The directory where the captured images were stored is selected and the LabelImg tool is used to label and save the sign shown on each of the captured images by drawing detection boxes over the region of interest.
This creates an XML file for each captured image that was labelled. Next, the captured images along with their respective XML files are partitioned into two files, train and test for training and testing the model being created.
Once this is done, different paths are set which are necessary while coding such as image path, model path, annotation path etc.
A Label map is created to represent each Sign Language Symbol. TF records are generated by using the generate_tf_record script.
Then clone the official TensorFlow object detection library from the GitHub repository of TensorFlow Model Zoo which is used for training the model.
Copy the model Configuration from the SSD MobileNet v2 model to the train folder of the proposed system. Update the copied configuration to function efficiently and accordingly for the proposed system.

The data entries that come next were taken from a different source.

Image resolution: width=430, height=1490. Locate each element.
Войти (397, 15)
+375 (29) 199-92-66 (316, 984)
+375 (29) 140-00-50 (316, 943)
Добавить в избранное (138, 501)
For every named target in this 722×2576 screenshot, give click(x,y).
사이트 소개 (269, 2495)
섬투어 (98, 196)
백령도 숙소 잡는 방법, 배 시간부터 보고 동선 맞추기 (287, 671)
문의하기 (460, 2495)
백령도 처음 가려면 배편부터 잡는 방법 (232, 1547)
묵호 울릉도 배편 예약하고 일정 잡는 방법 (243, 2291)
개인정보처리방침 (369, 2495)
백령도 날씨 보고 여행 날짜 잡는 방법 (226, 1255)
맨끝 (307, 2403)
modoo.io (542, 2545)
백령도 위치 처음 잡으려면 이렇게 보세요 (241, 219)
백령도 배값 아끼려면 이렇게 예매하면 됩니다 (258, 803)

Train the model for the System proposed using the respective Python scripts for training Deep Learning or Convolutional Neural Networks model using command prompt.

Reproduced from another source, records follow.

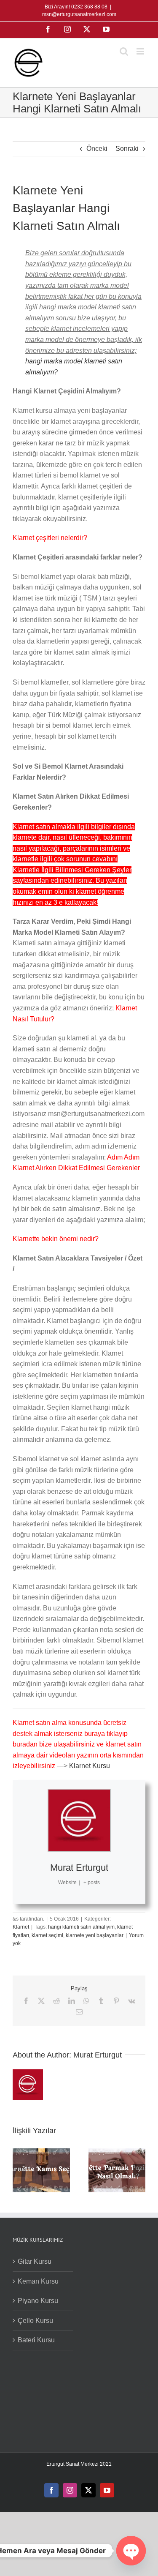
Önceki (96, 148)
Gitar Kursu (34, 2261)
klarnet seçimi (47, 1935)
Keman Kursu (38, 2281)
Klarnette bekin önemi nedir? (56, 1238)
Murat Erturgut (79, 1867)
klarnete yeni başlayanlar (94, 1935)
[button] (19, 2170)
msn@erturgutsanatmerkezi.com (79, 14)
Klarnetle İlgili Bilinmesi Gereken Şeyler (72, 869)
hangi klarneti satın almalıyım (81, 1927)
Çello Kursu (35, 2320)
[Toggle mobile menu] (141, 51)
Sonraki (127, 148)
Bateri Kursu (36, 2340)
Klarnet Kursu (89, 1765)
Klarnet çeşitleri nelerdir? (50, 537)
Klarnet (21, 1927)
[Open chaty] (131, 2550)
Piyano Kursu (38, 2300)
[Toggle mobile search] (124, 51)
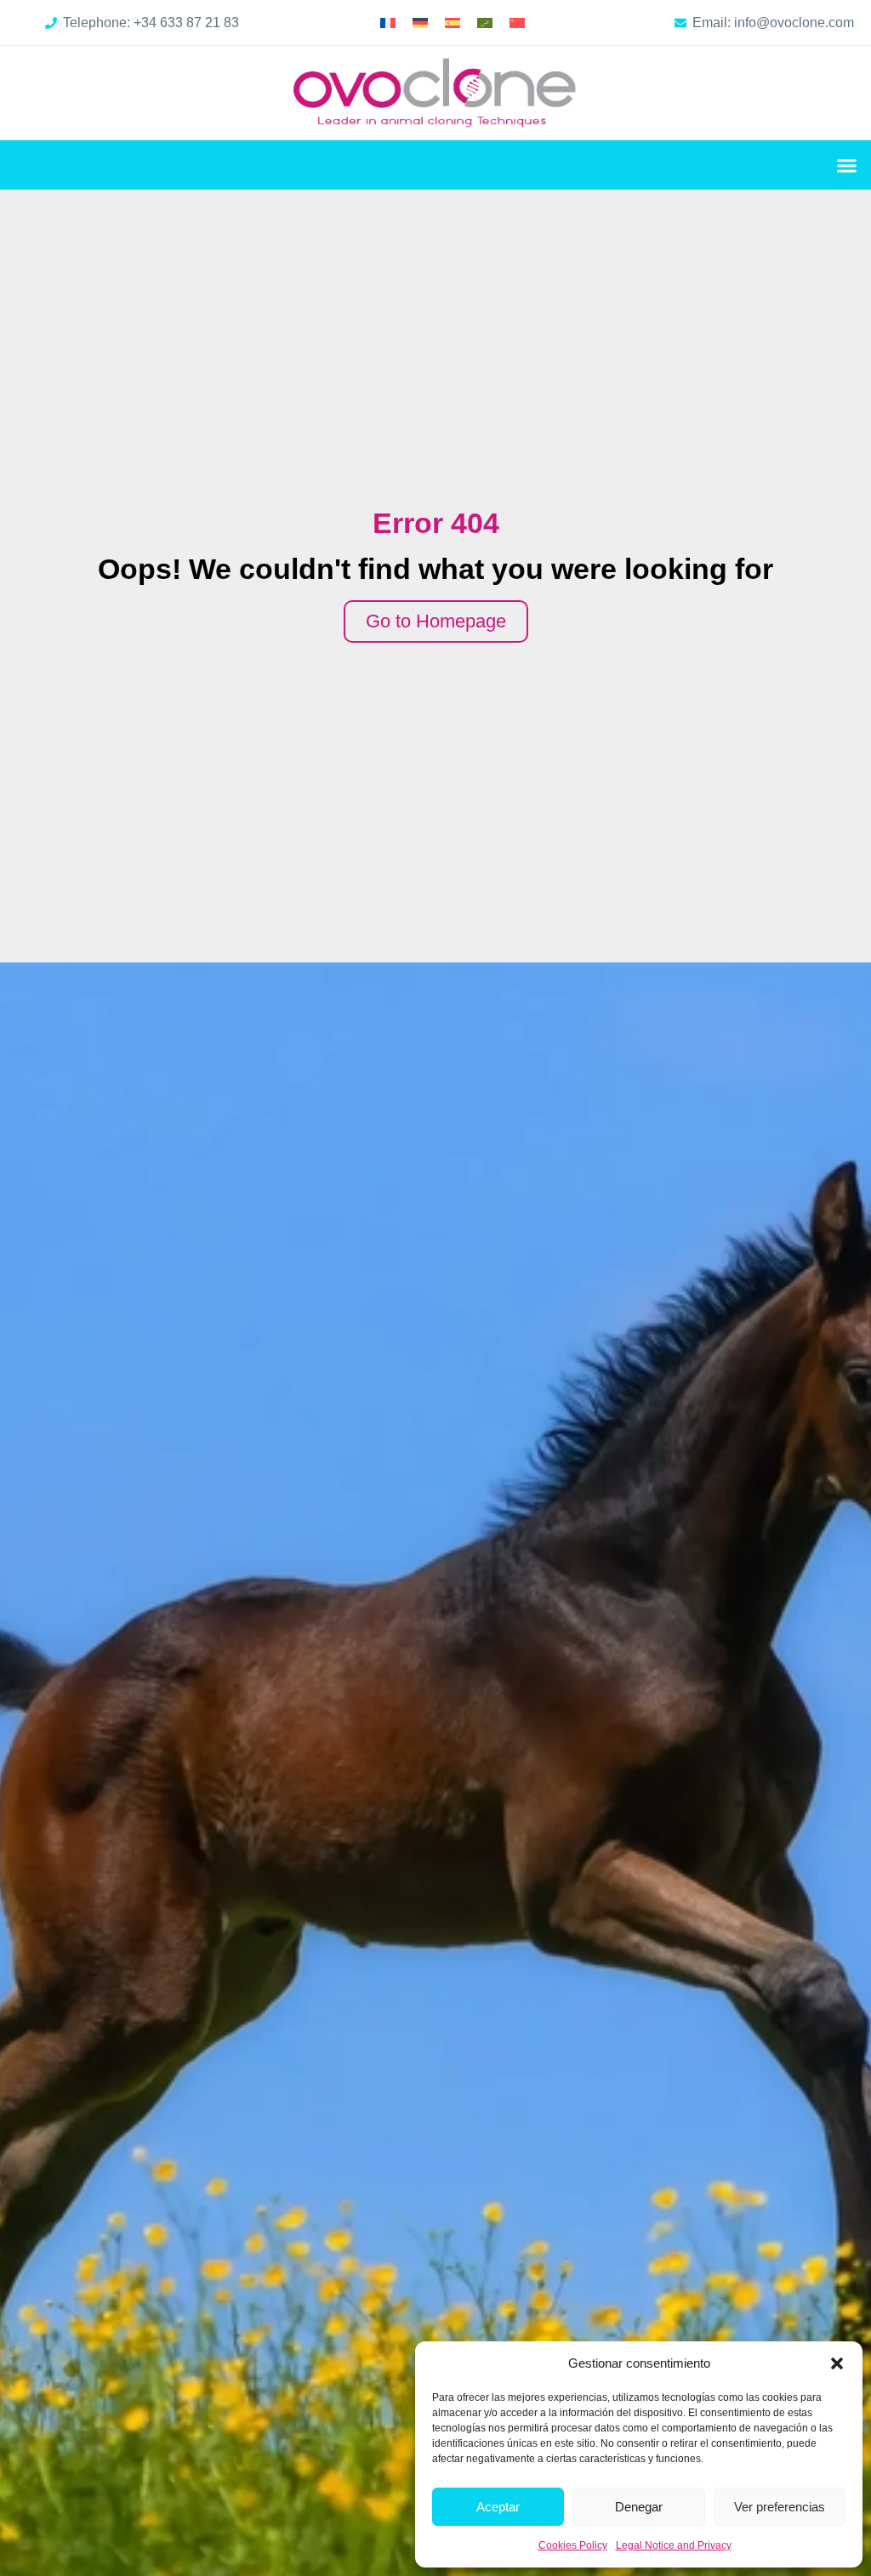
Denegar (639, 2506)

Once training is finished and loss and epoch rates are analyzed to determine the model’s prediction accuracy. Load the trained model on the system.
Finally run the real-time detection code to boot the real-time detection screen which shows the detection box around the sign shown at the camera in real-time with a prediction accuracy rate and the name of the predicted label around the sign shown, on-screen.
RESULTS :
The results obtained consists of a Real-time Object Detection screen using the trained CNN model, to detect different sign language symbols shown by the user at the camera.
The device screen will display a detection box around the region of interest that is, the sign language shown by the user and displays the associated label.
The label displays the alphabet or number associated with the sign language shown towards webcam and the prediction accuracy rate which shows how sure the trained model is that the shown symbol is a particular alphabet or number.
The training process resulted in an average rate of 0.086 loss score for 10,000 epochs. Since the loss score is low, the model is working close to the accurate range.
The prediction accuracy rate for each alphabet or number varied between 96.0% to 99.0% during experimentation.